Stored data
_ _ _
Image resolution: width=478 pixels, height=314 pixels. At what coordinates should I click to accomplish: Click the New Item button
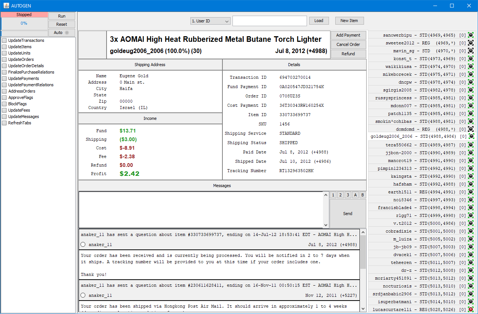[349, 21]
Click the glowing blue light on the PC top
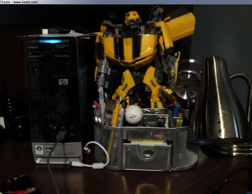This screenshot has height=194, width=252. coord(50,41)
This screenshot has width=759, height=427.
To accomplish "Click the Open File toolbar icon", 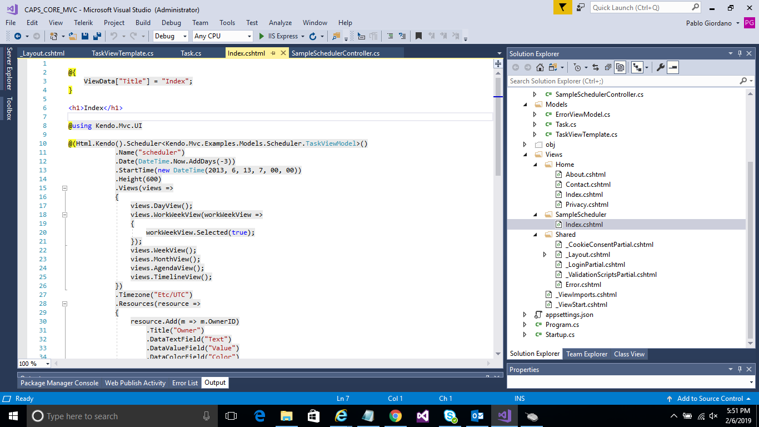I will pos(74,36).
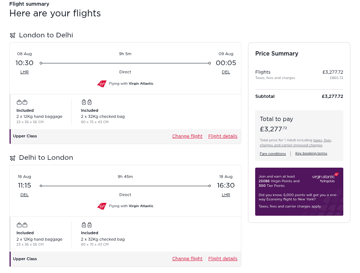Open Change flight for the London to Delhi leg

point(187,136)
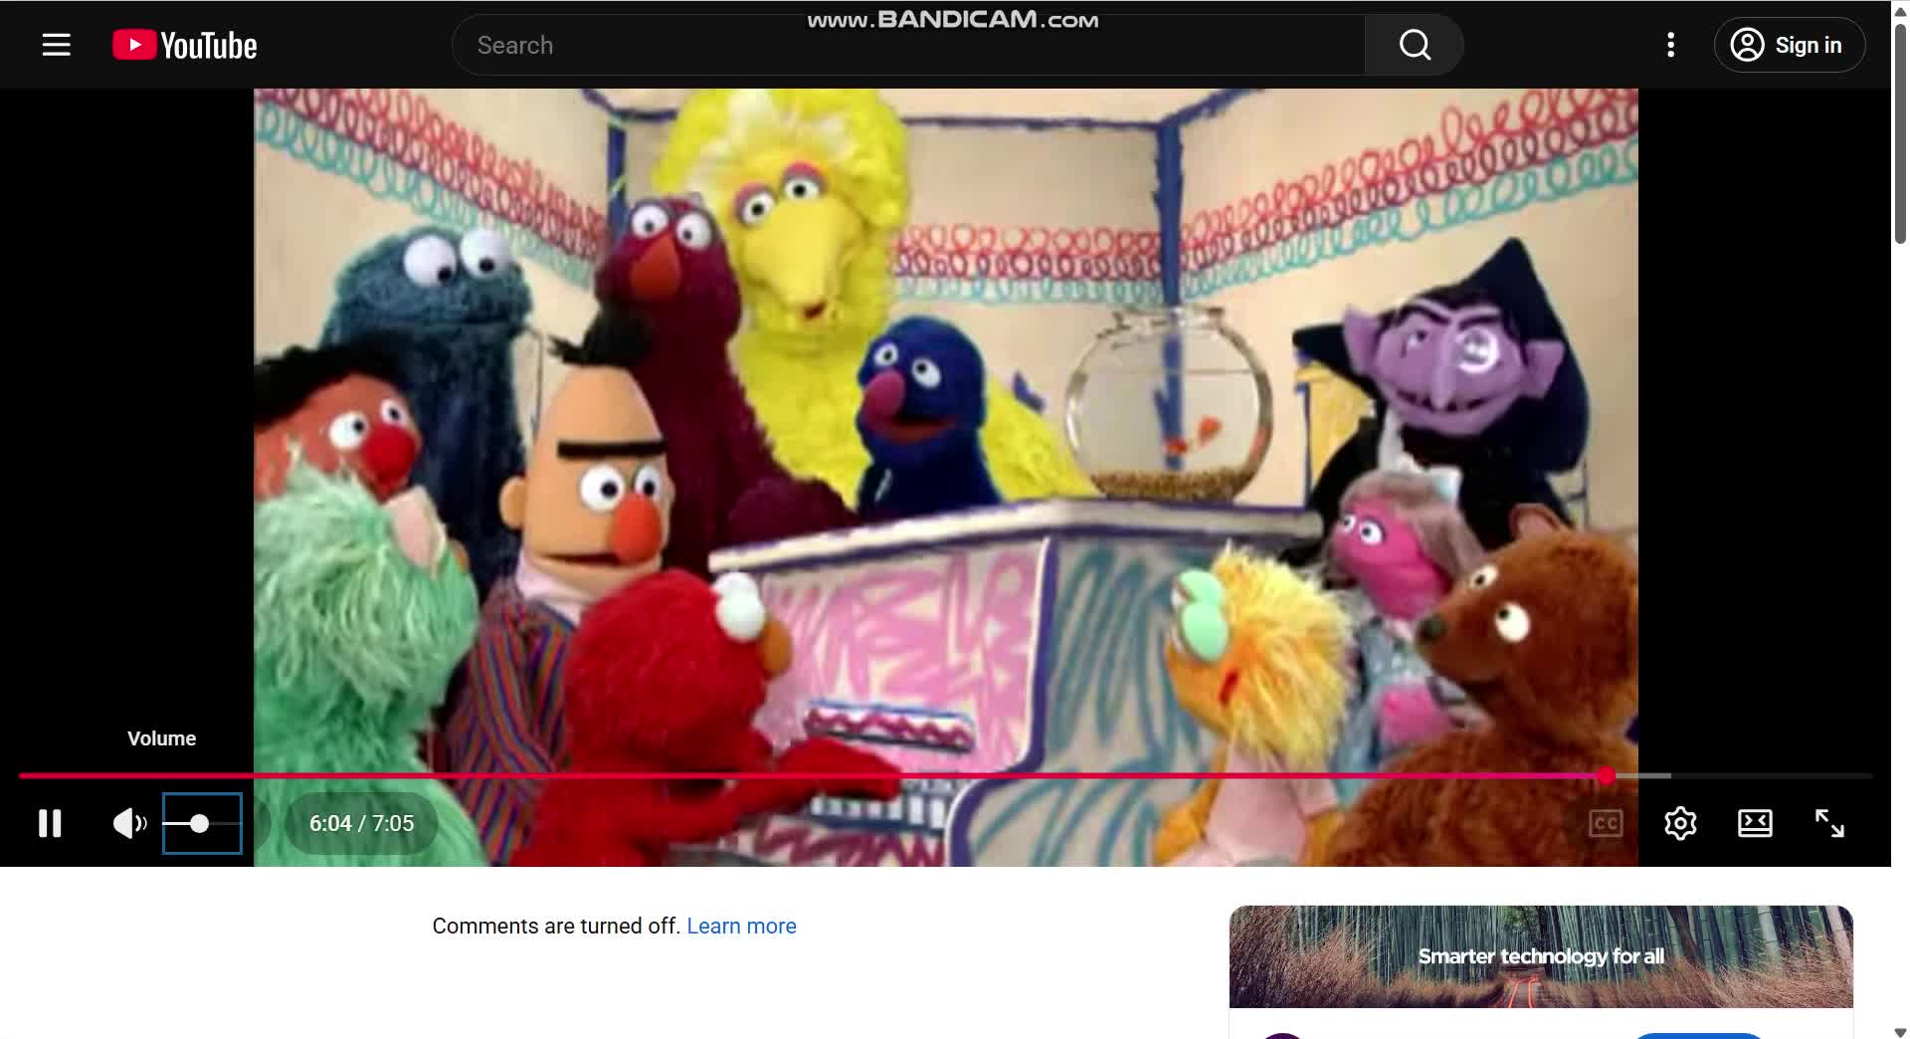Click the gray buffered section of progress bar

point(1643,775)
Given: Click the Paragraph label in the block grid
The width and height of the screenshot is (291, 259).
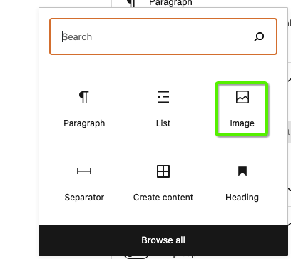Looking at the screenshot, I should (x=84, y=123).
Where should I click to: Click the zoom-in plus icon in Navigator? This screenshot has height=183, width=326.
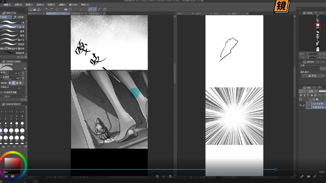[x=324, y=54]
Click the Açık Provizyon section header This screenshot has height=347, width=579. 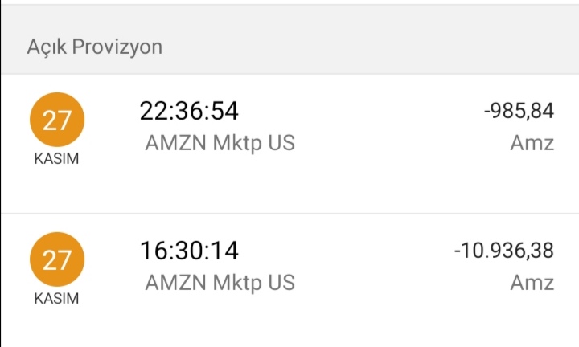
_ _ _
Your assignment: Starting at the line above that holds "Click the glowing blue light on the PC top", return each line up to and including the one that holds "This screenshot has width=759, height=427.", exactly as written, minus any pictures.

The answer:
Click the glowing blue light on the PC top
This screenshot has height=194, width=252. coord(50,41)
This screenshot has width=759, height=427.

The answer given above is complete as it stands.